Given passage:
··········

Again he didn't kill himself. There is nothing cowardly about dieing for your beliefs. 



Zooey72 said:


> Not sure how Curze's last words prove me wrong. That is too abstract to know exactly what he was refering to.


How is it abstract? He says exactly what he's referring to: the punishing of wrong-doers. He explains how the assassins actions mirror his own. He lays out in black and white why he is allowing her to kill him and you call that "too abstract"...:shok: what more could you possibly want?



> The Emp. gets all of that.


Prove it. Prove that the Emperor gets a single scrap of the emotion or thoughts of those who die in his name. 



> When someone gets truly corrupted they lose all of those higher morals.


Because they lose everything that isn't their driving emotion. They don't just lose their higher morals, they lose their sanity, they lose their ability to do anything that doesn't drive that emotion. The single founding emotion of their God seeps in to every facet of themselves until there is nothing left of them. If the Emperor is a warp God, then why aren't his truest fanatics consumed by his 'emotion'?



> Kharn no longer attacks because he is brave or has any higher purpose, he attacks because he is rabid and insane.


But the pure of heart Blood Angel/Flesh Tearer/Space Wolf, he certainly attacks because he is brave and not through any sort of rapidity or insanity. 



> That is just arguing on your premise that worship means nothing to the Chaos gods (which I do not agree with).


I didn't say it meant nothing, I said it meant little. The Gods are fed by emotion, they don't care where the emotion comes from or why it was created. However worship provides them with a steady food supply, and one they can manipulate easily to other secondary goals. That is why they reward the ritual, because it helps them, not because they need it.


----------



## Zooey72 (Mar 25, 2008)

DeathJester921 said:


> Its the emotion from such acts. EMOTION is all there is to the Chaos Gods constant state of being. It is how they become more powerful. With or without worship, emotion is what fuels them. You have emotion in worship. You also have emotion out of worship. Either way, the Chaos Gods basically feed off of it. When Space Marines feel rage when they kill their enemies. That doesn't go to fueling whatever you think the Emperor has become. It fuels Khorne. Blood being shed fuels him. That is just an example. Love, in all likelihood, goes towards Slaanesh if I had to hazard a guess. Emotion doesn't go towards fueling the Emperor. The man isn't a god. He has not become some warp consciousness. He is a powerful immortal psyker, but not a god.

··········

Dataset content:
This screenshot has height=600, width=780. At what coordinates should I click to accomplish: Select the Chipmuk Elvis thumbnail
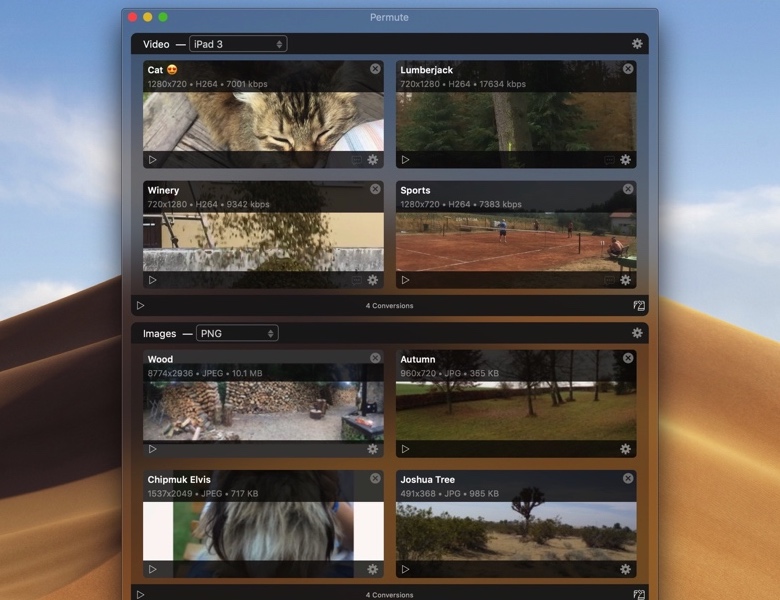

··········

Stated exercise: Reproduce everything in the forum thread from "How is it abstract?" down to "all of that.", switching "assassins" to "executioners". The listing comes from a source separate from the forum thread.

Solution:
How is it abstract? He says exactly what he's referring to: the punishing of wrong-doers. He explains how the executioners actions mirror his own. He lays out in black and white why he is allowing her to kill him and you call that "too abstract"...:shok: what more could you possibly want?



> The Emp. gets all of that.